下ノ畑ニ居リマス

震災復興イベント、無事終了。
雨の中、駆けつけて下さった皆様、本当にありがとうございました。

賢治の詩は不思議だ。
私は、もう棒読みのような感じでザクザクと読んだだけなのだけれど、
Vの小さなカフェが、読み始めた途端、突如として小さな学校に変容するのを感じた。
その学校は宇宙の果てに浮かんでいて、先生も生徒も、一緒になって音楽を演奏してみたり、ひまわりを育てたりしているような静かで温かい場所なのだ。

カフェの前の道には車がブーブーと行き来し、雨の中を少しうらぶれた人などが溜息をつきながら煙草を探して通過して行ったりしたのだけれど、カフェの中、賢治の言葉が響く場所はほかほかとしていて、そこからは「下ノ畑ニ降リマス」と言ったあの畑が、それ程遠くないらしかった。

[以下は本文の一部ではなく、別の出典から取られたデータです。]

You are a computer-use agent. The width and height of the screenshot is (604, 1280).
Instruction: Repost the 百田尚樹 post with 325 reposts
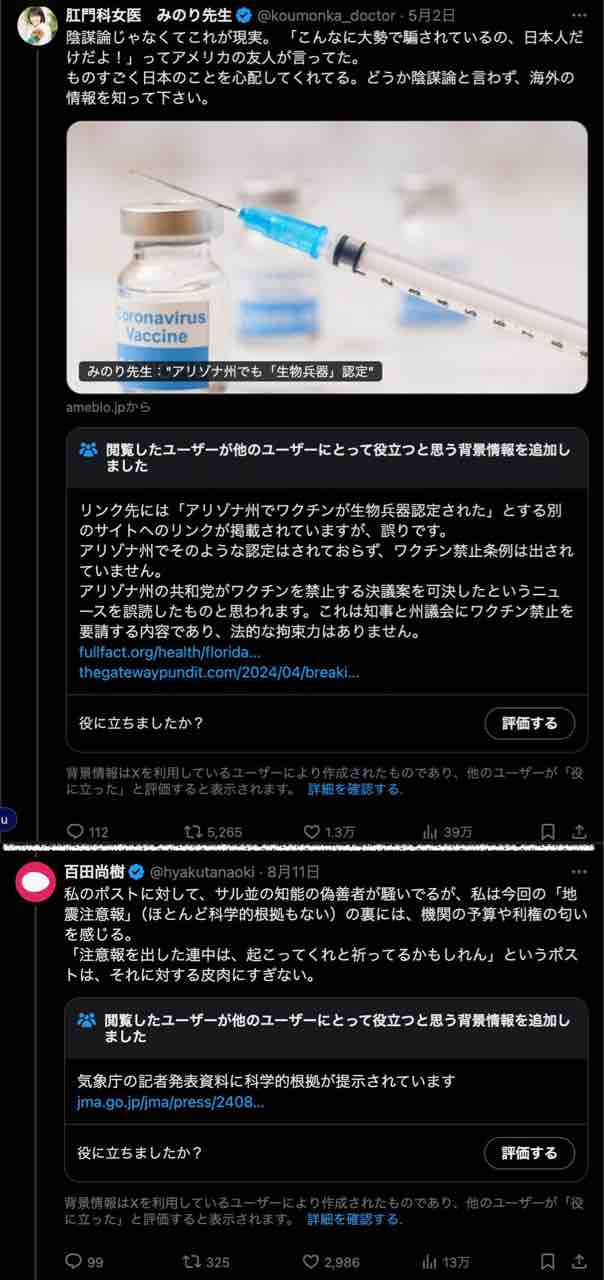tap(207, 1261)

このようにして、自分が居たい場所というのは、どこにいても(そこがとても寂しい、暗い場所であっても)選べる、ということを知ったのである。美しい詩の一編を携えていれば、いつでもどこでも温かく透明になれるしまた、下の畑にひょこっと降りていって辺りを見渡して深呼吸することもできるのである。すごい。